Handbook of Surveillance Technologies: History & Applications, 3rd Edition
This book sets the groundwork for understanding surveillance technologies by describing contemporary devices and current legislation in their historical context. The stepping stones that led to where we are today make it easier to understand the basic ‘ingredients’ of today’s more sophisticated devices, and will help create a mental map for understanding more specialized texts on radar, sonar, video cameras, satellite imaging, and genetic profiling.
This book is suitable as a general reference and also as a foundation text for post-secondary institutions offering surveillance studies courses.
Understanding Surveillance Technologies was published as the first comprehensive, introductory overview of the field of surveillance devices. The current Handbook of Surveillance Technologies comprises 18 chapters with more than 700 photos and illustrations. It is suitable for college surveillance studies in sociology and political science, professional recruiting programs, and as a reference for beginning professionals in the fields of law enforcement, forensics, and military surveillance. It is also an indispensable reference for journalists, lawmakers, and community planners. It has been designed with a flexible, modular format so the chapters can be read in almost any order and chapters that share common topics are cross-referenced to alert the reader. We are all being surveilled. It is no longer possible to avoid cameras; DNA tests; identity chips; border crossing cameras; highway monitors; ATMs; radio-chipped goods and ID cards; and other devices that record our movements, finances, and even our health. Even now, many people are unaware of the extent to which their activities are stored in a multitude of databases, many of which are accessible on the Internet without the surveillee’s knowledge or consent. Here are examples that illustrate this unsettling trend:
Detailed information about people who have never logged onto the Net nor even used a computer is available to anyone with an Internet connection. By aggregating public information (which changes the character of that information) one can quickly search ages, occupations, former employers and former residences and, further, it is possible to acquire the names, addresses, phone numbers, ages, financial status, and occupations of a person’s relatives and neighbors, as well. This turns personal information into a commodity and provides those seeking to exploit it, the data to create a composite picture of a neighborhood’s social and economic characteristics. Similarly, social networking sites have been caught sharing personal information or opening it up to third-party commercial interests without notifying their users. This book provides a better understanding of who is collecting this information, how they are doing it, and how it is being used.

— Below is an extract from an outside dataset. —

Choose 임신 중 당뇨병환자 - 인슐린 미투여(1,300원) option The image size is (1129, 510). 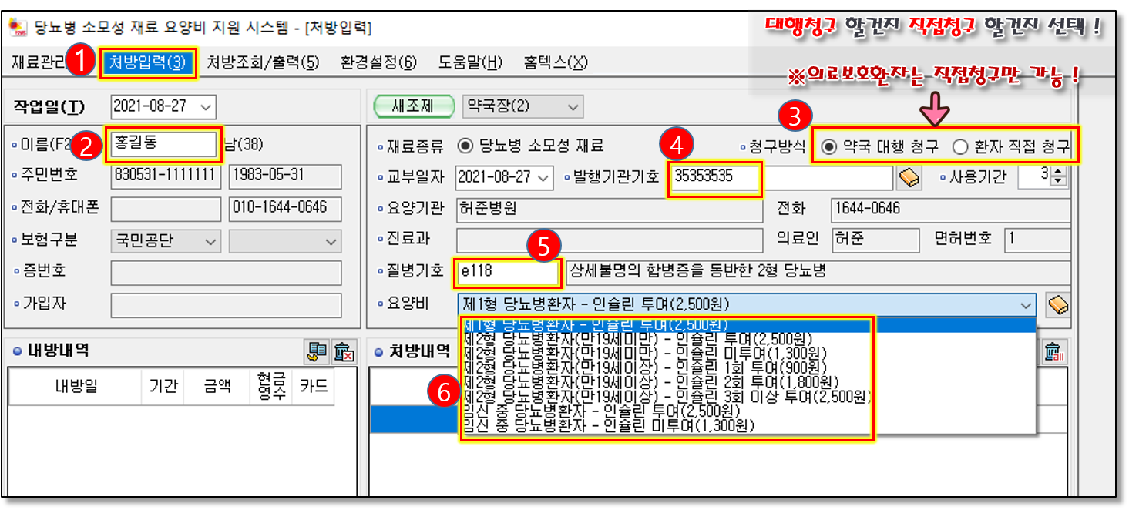tap(609, 425)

Some hospitals now routinely take DNA samples of newborn babies and the U.S. armed forces require mandatory submission of a DNA sample. This book explains the background and origins of DNA matching and possible social consequences of its use. In many instances, your DNA can reveal your gender, race, medical tendencies, and physical characteristics.
Semi-nude and nude photos of unwary victims are sold on the Internet without the knowledge or permission of the surveillee. How is this possible? This book explains how these technologies work and why bootleg images or video may not be illegal. It further describes the ethical and social consequences of these new forms of exploitation.
Gaming centers, hotels, and trade shows use magnetic access cards to keep track of their guests. In casinos they can tell how often patrons play, how much they spend, and how frequently they visit the establishment. Even universities issue student cards that double as access cards. They allow access to vending machines, copy machines, and various retail services on campus. In some instances, this information is stored in sophisticated databases. This text describes a variety of user access and property-surveillance technologies that provide travel suppliers, casinos, hotels, and retail outlets with detailed information on their patrons.
Law enforcement agencies are consolidating their forensic and criminal databases and providing Internet access to authorized personnel from any part of the country. This provides new ways to solve serial murders and catch felons who move from state to state, but it also makes a criminal less distinguishable from a law-abiding citizen because of the way databases are designed and used to store general information on law-abiding citizens. Law enforcement agencies can have good intentions and still unwittingly violate our constitutional and ethical rights. There are good ways and bad ways to structure databases so they help us distinguish between criminals and honest people, but many software programmers are unaware of how to incorporate these issues into their software design strategies. This text looks at databases that are used to fight crime and how we can take steps to support the efforts of law enforcement without turning the country into a repressive Big Brother society.
This is only a handful of the significant issues discussed in this book. There are also notes on the history and current state of intelligence-gathering in America, concerns about chemical and nuclear treaty surveillance and enforcement, and information about new technologies that make it possible to surveil space and other planets. Surveillance devices are used in every field of endeavor. From handheld magnifying glasses to sophisticated magnetic resonance imaging machines, ‘spy’ devices enable us to see beyond our basic senses in ways we wouldn’t have imagined 200 or even 50 years ago. This book is a fascinating journey through technology and provides significant food for thought and discussion as to how these devices can be used and whether we have the right to do so.